**WORK ORDER:** From the records below, copy each line that has the word "input" in it.

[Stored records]

···

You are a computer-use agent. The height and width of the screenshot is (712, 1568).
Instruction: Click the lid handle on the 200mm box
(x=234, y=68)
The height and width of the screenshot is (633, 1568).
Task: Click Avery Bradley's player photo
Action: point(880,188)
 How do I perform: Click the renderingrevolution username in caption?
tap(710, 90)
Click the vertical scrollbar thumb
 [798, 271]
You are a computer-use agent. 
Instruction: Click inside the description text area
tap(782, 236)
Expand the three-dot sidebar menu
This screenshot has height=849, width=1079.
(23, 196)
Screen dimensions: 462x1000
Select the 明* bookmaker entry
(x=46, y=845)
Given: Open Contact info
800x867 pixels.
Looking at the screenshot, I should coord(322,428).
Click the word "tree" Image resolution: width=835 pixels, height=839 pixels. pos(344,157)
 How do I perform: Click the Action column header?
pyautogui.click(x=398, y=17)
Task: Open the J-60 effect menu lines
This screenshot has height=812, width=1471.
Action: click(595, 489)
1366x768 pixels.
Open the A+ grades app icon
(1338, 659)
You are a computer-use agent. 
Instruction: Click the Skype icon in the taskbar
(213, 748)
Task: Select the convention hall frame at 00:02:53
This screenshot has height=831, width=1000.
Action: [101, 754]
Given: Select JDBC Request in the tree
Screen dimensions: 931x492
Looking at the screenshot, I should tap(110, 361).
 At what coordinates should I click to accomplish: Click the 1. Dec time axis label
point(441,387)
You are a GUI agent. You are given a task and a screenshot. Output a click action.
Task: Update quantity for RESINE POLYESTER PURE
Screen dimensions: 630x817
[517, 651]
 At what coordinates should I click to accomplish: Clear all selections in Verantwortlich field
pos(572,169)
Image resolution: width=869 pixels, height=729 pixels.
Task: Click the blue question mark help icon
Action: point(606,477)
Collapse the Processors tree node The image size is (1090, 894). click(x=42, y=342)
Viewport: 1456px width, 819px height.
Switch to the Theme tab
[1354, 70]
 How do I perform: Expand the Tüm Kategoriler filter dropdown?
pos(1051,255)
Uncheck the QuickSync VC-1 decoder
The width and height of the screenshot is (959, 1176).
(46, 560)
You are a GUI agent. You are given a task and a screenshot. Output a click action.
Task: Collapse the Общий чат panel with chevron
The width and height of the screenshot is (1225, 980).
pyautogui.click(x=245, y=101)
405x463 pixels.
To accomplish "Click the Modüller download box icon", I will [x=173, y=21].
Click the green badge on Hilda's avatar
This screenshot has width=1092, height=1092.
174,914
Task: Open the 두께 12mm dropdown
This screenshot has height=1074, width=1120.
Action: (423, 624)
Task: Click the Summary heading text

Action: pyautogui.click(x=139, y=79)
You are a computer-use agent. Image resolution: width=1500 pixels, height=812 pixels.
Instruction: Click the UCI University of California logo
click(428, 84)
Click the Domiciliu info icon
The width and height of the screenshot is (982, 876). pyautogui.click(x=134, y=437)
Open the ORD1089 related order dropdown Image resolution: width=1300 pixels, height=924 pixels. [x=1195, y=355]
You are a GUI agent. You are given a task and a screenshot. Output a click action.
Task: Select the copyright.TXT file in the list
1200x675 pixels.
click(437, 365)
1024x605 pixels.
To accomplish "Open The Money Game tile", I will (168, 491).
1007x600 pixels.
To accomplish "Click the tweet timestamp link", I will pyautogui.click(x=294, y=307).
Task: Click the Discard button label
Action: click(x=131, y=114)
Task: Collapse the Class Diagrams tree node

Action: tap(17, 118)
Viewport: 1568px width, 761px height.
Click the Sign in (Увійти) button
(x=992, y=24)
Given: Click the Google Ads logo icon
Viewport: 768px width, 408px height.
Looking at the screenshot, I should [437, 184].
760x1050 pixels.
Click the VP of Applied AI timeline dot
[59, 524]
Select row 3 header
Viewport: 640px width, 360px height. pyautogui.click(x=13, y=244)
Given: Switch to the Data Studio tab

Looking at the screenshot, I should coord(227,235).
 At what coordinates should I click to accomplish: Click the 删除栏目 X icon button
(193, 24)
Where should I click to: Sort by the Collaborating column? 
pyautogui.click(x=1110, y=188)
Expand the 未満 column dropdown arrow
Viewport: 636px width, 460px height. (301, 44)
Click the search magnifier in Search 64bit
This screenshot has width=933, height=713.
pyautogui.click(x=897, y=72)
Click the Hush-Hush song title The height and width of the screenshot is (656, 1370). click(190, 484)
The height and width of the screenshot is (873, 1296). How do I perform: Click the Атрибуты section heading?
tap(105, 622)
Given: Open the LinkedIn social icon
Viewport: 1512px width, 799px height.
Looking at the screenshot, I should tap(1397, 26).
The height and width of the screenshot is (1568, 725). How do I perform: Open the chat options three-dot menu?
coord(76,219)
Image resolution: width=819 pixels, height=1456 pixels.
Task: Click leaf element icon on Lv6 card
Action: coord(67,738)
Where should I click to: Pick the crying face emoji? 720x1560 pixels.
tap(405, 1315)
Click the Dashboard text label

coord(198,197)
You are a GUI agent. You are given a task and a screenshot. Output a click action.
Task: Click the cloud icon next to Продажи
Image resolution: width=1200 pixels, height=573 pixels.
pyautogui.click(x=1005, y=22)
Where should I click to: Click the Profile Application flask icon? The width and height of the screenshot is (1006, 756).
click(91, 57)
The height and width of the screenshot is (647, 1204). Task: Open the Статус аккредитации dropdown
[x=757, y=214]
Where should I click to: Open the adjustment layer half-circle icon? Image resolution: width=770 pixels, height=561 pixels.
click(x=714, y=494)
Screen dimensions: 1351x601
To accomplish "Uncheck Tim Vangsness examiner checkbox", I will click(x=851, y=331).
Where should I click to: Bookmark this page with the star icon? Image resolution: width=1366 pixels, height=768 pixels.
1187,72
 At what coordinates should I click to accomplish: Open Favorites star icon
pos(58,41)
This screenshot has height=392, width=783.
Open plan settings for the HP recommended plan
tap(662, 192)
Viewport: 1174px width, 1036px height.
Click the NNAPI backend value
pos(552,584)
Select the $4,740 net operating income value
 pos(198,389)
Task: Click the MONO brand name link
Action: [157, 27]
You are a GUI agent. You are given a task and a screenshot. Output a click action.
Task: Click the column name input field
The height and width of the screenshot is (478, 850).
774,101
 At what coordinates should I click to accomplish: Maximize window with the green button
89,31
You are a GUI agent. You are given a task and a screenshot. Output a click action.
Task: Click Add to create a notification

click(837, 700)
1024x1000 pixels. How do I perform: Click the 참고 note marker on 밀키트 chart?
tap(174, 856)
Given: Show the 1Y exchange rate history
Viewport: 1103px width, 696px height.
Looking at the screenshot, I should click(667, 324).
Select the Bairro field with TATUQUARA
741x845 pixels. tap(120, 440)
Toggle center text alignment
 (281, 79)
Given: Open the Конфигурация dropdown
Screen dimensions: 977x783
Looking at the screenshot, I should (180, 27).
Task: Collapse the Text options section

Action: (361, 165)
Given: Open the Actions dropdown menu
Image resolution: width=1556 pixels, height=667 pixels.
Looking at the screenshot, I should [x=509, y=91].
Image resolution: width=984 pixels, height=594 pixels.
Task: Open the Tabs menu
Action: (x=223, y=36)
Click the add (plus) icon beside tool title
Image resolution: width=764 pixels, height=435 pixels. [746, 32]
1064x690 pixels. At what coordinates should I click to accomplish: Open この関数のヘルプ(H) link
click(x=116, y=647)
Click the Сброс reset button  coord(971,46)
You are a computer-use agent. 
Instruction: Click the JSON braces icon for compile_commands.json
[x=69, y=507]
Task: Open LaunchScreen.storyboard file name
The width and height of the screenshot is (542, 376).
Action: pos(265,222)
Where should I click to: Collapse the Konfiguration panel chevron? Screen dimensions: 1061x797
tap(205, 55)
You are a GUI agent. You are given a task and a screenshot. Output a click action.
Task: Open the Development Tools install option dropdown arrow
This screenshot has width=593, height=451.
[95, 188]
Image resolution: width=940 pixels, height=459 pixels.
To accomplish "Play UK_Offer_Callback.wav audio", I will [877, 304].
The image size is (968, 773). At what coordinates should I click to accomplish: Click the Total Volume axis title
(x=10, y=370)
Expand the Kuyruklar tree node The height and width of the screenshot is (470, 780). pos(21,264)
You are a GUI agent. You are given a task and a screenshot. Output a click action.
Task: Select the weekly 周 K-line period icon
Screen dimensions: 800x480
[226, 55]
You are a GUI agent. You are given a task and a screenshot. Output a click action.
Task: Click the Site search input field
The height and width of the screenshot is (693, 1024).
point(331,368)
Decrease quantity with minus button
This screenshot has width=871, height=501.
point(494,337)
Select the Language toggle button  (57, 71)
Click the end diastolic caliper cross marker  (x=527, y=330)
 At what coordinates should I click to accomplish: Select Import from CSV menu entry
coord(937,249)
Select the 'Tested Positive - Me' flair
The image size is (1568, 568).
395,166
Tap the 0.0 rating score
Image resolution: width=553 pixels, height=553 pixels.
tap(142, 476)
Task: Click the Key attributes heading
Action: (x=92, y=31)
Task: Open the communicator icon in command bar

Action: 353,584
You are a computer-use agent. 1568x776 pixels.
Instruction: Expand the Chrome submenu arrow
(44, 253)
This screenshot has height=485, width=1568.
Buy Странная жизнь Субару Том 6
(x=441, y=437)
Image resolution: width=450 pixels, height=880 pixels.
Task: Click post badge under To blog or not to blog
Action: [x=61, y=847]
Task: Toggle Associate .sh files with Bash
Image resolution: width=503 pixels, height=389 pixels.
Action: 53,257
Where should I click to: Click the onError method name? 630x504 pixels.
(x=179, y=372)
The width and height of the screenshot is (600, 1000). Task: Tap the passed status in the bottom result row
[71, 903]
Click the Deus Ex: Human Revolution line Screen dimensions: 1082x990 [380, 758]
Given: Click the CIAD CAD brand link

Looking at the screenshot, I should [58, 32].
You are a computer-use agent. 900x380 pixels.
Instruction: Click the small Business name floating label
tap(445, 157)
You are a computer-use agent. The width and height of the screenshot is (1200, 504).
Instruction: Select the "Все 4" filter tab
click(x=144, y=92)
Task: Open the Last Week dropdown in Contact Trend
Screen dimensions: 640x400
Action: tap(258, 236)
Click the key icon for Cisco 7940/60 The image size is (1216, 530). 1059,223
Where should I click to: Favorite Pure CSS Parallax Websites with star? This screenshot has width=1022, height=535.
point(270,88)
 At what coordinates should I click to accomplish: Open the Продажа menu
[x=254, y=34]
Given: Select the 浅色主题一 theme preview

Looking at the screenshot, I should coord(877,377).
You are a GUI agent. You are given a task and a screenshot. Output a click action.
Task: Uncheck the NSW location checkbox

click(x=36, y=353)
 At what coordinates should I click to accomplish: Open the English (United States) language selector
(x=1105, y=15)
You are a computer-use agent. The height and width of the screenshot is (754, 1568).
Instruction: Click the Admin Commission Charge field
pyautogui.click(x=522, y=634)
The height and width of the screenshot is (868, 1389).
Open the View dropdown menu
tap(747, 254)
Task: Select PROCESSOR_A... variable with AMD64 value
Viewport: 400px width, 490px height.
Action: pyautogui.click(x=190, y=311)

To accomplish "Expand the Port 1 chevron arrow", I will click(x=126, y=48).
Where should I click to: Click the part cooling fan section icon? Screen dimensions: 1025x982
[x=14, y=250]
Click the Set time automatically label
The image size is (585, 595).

···

**RESULT FOR THIS TASK:**
Task: Click the column name input field
Task: Click the Site search input field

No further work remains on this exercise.